According to the report, the “cradle-to-factory gate” footprint of a single vinyl album is approximately 1.15 kg CO2e, or the equivalent of driving a car for three miles. Fifty percent of those emissions come from the plastic PVC compound used to press the records, another 30% are from energyconsumption at the factory and 13% of emissions are from print packaging like jackets, inserts and sleeves. The remaining percentage includes the manufacturing of lacquers, cutting tools and stampers, and other packaging.
But while vinyl emissions are an oft-cited problem, the report goes a step further by offering five recommendations vinyl manufacturers can take to reduce carbon emissions from their production processes.
The first is to eliminate air freight. “If a label or artist presses at a single location, then ships records to global markets by air freight,” the study states, “these shipping emissions will dwarf anything else you might do to reduce the carbon footprint of your release.”
The next recommendation is to switch to “bio-attributed” PVC compound. A relatively recent invention, “bio-attributed” PVC is made from a waste product created during paper production and uses plant-based raw materials to replace the petroleum that PVC is typically made with. Such usage could cut an album’s carbon footprint by roughly 44%, according to the report.
The report also recommends that manufacturers press on lighter 140-gram, versus 180-gram, vinyl. Heavier weights can increase a record’s footprint by between 14% and 26%, as can the use of splatter vinyl, which entails sprinkling various colors onto a background color before the record is pressed. The report also advises manufacturers to keep their packaging simple, noting that a jacket gatefold on a single record adds 10% to 15% to the typical footprint of a record compared to a standard 3mm spine jacket.
Finally, the report advises all companies in the supply chain to transition to zero-carbon energy. “Pressing plants often have gas boilers, and replacing these with electric or hydrogen boilers represents a huge challenge,” the report states, “but one that has to be grasped.”

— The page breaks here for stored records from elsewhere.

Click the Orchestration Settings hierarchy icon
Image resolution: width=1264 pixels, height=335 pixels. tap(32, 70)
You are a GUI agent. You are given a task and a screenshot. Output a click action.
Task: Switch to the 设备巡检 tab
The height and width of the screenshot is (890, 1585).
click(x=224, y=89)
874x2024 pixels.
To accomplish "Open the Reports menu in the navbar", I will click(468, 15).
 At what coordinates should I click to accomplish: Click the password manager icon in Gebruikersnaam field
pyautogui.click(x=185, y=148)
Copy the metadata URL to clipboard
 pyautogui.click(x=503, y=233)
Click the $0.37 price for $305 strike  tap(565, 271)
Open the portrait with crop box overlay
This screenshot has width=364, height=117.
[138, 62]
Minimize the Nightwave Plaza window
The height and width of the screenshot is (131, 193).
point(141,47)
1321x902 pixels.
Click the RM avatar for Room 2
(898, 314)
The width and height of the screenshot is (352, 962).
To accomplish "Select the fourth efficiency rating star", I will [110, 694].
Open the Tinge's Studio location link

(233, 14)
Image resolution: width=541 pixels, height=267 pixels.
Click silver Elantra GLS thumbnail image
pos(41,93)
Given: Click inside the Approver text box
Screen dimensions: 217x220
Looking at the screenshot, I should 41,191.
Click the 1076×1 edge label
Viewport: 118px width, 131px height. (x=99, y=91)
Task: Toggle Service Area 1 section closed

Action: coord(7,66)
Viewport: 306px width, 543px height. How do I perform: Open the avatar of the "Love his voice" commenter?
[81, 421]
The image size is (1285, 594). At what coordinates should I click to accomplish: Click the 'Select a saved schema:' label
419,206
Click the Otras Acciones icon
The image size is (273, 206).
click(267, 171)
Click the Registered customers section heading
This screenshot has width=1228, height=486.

The inaugural report was compiled by a working group led by Peter Frings of Stamper Discs alongside Adam Teskey and Alex Deninson of Vinyl Factory Manufacturing Ltd; Ryan Weitzel of A to Z Media; Karen Emanuel and John Service of Key Production; Ian Stanton of Beggars Group; Kamal Nasseredine of Precision Pressing; Vladimir Visek of GZ Media; Ryan Mitrovitch of Vinyl Alliance; Bryan Ekus of VRMA; and Ruben Planting of Deep Grooves.